Written request:
Update the stretch of rows from the line containing "Task: Expand the +13 lines collapsed output" through the line containing "Action: point(550,643)" by changing every "Instruction:" to "Goal:", and leave everything else unchanged. Reproduce only those lines.

Raw records:
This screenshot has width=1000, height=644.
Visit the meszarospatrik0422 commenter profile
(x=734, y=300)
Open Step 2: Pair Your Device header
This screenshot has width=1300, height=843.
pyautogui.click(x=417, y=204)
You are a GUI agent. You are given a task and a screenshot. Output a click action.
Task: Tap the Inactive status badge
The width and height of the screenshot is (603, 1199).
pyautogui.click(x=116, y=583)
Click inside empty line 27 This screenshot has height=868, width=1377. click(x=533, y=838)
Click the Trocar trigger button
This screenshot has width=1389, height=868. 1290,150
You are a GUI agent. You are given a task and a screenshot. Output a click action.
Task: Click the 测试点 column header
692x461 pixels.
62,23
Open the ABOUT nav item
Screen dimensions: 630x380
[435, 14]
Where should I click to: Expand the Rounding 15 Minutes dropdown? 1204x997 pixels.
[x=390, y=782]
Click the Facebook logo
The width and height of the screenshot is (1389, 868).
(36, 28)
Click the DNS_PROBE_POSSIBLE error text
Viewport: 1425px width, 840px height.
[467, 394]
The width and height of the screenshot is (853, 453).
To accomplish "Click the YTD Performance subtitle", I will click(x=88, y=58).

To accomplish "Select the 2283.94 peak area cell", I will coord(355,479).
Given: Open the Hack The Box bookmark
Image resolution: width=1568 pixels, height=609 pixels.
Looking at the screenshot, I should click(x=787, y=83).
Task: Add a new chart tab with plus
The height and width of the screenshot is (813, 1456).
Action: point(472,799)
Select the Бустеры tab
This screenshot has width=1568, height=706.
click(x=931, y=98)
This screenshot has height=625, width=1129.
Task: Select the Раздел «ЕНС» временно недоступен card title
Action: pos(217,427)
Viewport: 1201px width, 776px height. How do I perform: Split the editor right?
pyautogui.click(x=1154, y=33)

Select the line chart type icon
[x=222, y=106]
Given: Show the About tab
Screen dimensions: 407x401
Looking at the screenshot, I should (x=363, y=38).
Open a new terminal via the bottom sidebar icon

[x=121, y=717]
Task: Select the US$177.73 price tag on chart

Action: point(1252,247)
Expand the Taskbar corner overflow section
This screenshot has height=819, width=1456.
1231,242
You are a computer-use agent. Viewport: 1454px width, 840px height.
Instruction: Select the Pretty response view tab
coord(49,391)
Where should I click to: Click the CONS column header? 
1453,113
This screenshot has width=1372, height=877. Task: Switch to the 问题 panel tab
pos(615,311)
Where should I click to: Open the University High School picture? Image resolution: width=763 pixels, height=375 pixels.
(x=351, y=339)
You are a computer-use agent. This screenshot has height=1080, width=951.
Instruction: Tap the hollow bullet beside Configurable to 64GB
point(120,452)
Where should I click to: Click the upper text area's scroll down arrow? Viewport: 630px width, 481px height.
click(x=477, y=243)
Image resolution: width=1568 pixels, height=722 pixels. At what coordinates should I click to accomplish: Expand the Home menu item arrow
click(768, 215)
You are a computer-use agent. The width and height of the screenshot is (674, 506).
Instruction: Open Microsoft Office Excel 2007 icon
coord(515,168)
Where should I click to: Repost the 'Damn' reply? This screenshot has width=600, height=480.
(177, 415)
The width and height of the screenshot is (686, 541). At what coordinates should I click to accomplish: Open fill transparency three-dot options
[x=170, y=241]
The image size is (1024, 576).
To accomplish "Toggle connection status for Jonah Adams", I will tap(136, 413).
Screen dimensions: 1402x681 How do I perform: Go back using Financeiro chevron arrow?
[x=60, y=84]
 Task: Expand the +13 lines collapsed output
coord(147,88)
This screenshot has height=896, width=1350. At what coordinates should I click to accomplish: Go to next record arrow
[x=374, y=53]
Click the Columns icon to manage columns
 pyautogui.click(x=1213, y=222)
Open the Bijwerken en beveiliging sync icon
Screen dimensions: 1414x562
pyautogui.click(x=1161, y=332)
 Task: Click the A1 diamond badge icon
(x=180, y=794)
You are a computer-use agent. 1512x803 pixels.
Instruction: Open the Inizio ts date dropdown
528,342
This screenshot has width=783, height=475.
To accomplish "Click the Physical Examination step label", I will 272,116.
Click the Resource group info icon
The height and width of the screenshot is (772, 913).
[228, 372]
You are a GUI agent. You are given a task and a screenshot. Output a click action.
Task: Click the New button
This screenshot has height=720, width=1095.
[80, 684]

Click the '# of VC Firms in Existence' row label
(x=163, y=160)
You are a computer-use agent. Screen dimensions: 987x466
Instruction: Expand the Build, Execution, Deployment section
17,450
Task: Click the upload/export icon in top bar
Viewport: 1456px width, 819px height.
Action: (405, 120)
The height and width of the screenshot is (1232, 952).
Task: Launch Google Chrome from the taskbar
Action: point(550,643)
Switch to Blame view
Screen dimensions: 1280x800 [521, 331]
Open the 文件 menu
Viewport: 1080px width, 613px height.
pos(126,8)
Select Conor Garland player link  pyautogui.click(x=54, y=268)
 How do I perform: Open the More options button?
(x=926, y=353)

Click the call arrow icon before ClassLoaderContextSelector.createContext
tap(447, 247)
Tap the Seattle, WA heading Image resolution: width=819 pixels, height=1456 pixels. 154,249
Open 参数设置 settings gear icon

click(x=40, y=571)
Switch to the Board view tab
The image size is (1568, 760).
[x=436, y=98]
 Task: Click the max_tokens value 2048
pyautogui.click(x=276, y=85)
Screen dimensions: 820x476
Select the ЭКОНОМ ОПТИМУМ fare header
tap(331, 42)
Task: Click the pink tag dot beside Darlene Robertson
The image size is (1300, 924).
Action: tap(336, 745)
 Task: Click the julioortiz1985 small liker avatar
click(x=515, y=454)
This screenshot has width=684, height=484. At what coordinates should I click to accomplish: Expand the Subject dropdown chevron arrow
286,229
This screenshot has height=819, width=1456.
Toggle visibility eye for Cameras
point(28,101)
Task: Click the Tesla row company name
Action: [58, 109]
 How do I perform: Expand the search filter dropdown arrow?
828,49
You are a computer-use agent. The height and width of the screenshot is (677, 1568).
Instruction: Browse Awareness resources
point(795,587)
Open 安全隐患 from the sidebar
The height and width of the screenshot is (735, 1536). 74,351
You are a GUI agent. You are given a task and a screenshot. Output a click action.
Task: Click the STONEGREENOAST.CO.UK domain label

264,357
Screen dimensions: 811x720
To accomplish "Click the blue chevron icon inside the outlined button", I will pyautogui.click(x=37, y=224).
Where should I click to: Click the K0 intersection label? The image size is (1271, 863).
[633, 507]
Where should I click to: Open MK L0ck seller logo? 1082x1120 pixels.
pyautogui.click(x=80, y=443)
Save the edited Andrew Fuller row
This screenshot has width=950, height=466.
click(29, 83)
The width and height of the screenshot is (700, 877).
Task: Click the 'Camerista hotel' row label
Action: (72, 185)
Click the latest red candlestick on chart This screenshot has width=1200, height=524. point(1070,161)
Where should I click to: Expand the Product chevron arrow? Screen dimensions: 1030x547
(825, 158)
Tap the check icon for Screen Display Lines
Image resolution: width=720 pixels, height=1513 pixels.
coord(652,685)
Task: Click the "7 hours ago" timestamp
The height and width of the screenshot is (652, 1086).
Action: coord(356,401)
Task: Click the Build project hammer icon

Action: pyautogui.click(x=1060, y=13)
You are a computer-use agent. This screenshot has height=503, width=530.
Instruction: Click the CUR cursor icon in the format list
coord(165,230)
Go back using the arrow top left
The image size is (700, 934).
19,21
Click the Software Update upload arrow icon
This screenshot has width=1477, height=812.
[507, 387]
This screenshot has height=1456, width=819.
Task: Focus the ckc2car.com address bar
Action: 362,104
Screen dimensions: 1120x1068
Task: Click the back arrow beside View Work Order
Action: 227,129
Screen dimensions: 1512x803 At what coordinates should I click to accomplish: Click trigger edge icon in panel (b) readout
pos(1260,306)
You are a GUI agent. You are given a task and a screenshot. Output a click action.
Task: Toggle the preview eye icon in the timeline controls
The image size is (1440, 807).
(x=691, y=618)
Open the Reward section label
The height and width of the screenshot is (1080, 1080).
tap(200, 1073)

Exercise answer:
 Task: Expand the +13 lines collapsed output
coord(147,88)
This screenshot has height=896, width=1350. At what coordinates should I click to accomplish: Go to next record arrow
[x=374, y=53]
Click the Columns icon to manage columns
 pyautogui.click(x=1213, y=222)
Open the Bijwerken en beveiliging sync icon
Screen dimensions: 1414x562
pyautogui.click(x=1161, y=332)
 Task: Click the A1 diamond badge icon
(x=180, y=794)
You are a computer-use agent. 1512x803 pixels.
Goal: Open the Inizio ts date dropdown
528,342
This screenshot has width=783, height=475.
To accomplish "Click the Physical Examination step label", I will 272,116.
Click the Resource group info icon
The height and width of the screenshot is (772, 913).
[228, 372]
You are a GUI agent. You are given a task and a screenshot. Output a click action.
Task: Click the New button
This screenshot has height=720, width=1095.
[80, 684]

Click the '# of VC Firms in Existence' row label
(x=163, y=160)
You are a computer-use agent. Screen dimensions: 987x466
Goal: Expand the Build, Execution, Deployment section
17,450
Task: Click the upload/export icon in top bar
Viewport: 1456px width, 819px height.
Action: (405, 120)
The height and width of the screenshot is (1232, 952).
Task: Launch Google Chrome from the taskbar
Action: point(550,643)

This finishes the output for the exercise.